**TASK STATEMENT**:
Answer these questions using the text on pitching to angel investors:
(a) What does the text call the first hurdle the reader has cleared?
(b) According to the first guideline, what should you tell potential investors instead of suggesting you are solving a problem?
(c) In which sector does the text set its example of a start-up's product innovation?

== SELECTED TEXT

By Nick Lyth
If you are about to, or are in the process of, pitching to angel investors in order to fill an investment round, what follows is for you. If you are an angel investor yourself, you might be interested. Otherwise, this will be a little light relief, or just something else to ignore.
You have all read the reams of online advice provided by Google, you have studied “How to write a selling Business Plan”, you might even have been to Business School, or done a Business Studies course. You are prepared, ready, planned and sure that the angel investment pitches you will make are going to be successful.
Well done! You certainly have cleared the first hurdle, which is confidence. Angels don’t back hesitant entrepreneurs. If you’re not sure about what you are doing, you can expect them to be even less certain.
What follows is a set of guidelines which will help you. However, you may have to rewrite some of the pitch deck you have prepared. It will directly contradict some of the accepted wisdom in the world of start-up pitching.
1. Under no circumstances suggest you are solving a problem. Instead, tell your potential investors that you are improving on existing competitive product performance.
This is one of the most common pieces of advice I give, as it is one of the most common mistakes entrepreneurs make with regard to product innovations and inventions. It is hard to believe how fanciful this sounds. You, a start-up entrepreneur, with – let’s say – a product innovation in the automotive sector, maybe even in the EV sector, expect me to believe that your product solves a problem for the sector.
Really? If it is a real problem for the sector, what have the enormous and hugely resourced automotive companies, which have been operating for most of the last century, been doing about it? If you then tell me, nothing, you are telling me that it is not an important problem. Your invention has no value if the big boys don’t care about it. But if they do care about it, they will have either solved the problem themselves or be in the process of solving it.
It is not credible that a small start-up company with no resources, track record or corporate experience in any sector at all, will beat the major companies to the punch in that sector, with all their vested interests and invested resources, in solving any problem of real significance.
But it is credible that a small start-up company will develop an innovation or invention that improves the performance of existing products in the sector. Improvement is a benefit to all those big companies in the sector; problem-solving is not. In any sector you can think of, the market is functioning now, as you read this. If you say you can help it function better, you are doing something useful and clever. If you say you can change it and make it different, you sound like you are dreaming.
Remember the key thought: improving what currently exists.

====
== DATA SECTION

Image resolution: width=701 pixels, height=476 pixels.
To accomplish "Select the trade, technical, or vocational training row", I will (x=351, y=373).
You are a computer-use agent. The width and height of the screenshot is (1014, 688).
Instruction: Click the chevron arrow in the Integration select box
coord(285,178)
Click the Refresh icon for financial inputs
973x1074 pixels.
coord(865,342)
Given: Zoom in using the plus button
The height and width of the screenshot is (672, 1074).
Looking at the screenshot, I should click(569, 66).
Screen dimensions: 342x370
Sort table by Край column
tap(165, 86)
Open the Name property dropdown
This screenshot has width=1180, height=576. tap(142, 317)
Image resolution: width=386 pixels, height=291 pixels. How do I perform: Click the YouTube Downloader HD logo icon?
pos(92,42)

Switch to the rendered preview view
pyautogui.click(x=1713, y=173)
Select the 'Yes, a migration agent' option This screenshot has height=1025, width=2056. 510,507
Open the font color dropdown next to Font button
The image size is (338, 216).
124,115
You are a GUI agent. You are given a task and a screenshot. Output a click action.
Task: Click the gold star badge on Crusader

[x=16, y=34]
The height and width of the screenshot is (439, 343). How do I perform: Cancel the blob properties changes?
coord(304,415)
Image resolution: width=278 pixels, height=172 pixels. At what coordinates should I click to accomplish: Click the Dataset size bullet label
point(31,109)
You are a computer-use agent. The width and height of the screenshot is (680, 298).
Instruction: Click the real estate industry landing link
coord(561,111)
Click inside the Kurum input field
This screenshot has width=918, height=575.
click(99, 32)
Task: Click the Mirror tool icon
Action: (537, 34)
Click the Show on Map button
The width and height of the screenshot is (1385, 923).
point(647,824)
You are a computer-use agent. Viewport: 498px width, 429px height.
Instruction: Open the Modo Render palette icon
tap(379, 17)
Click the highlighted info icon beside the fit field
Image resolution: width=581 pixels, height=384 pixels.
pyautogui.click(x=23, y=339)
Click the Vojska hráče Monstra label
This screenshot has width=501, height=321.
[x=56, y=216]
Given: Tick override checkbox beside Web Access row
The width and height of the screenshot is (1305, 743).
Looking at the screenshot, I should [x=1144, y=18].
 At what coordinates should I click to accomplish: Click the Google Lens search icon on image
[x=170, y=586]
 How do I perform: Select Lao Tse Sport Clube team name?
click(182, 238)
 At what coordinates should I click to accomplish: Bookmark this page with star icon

====

**FINISHED EXERCISE**:
(a) Confidence.
(b) That you are improving on existing competitive product performance.
(c) The automotive sector, possibly the EV sector.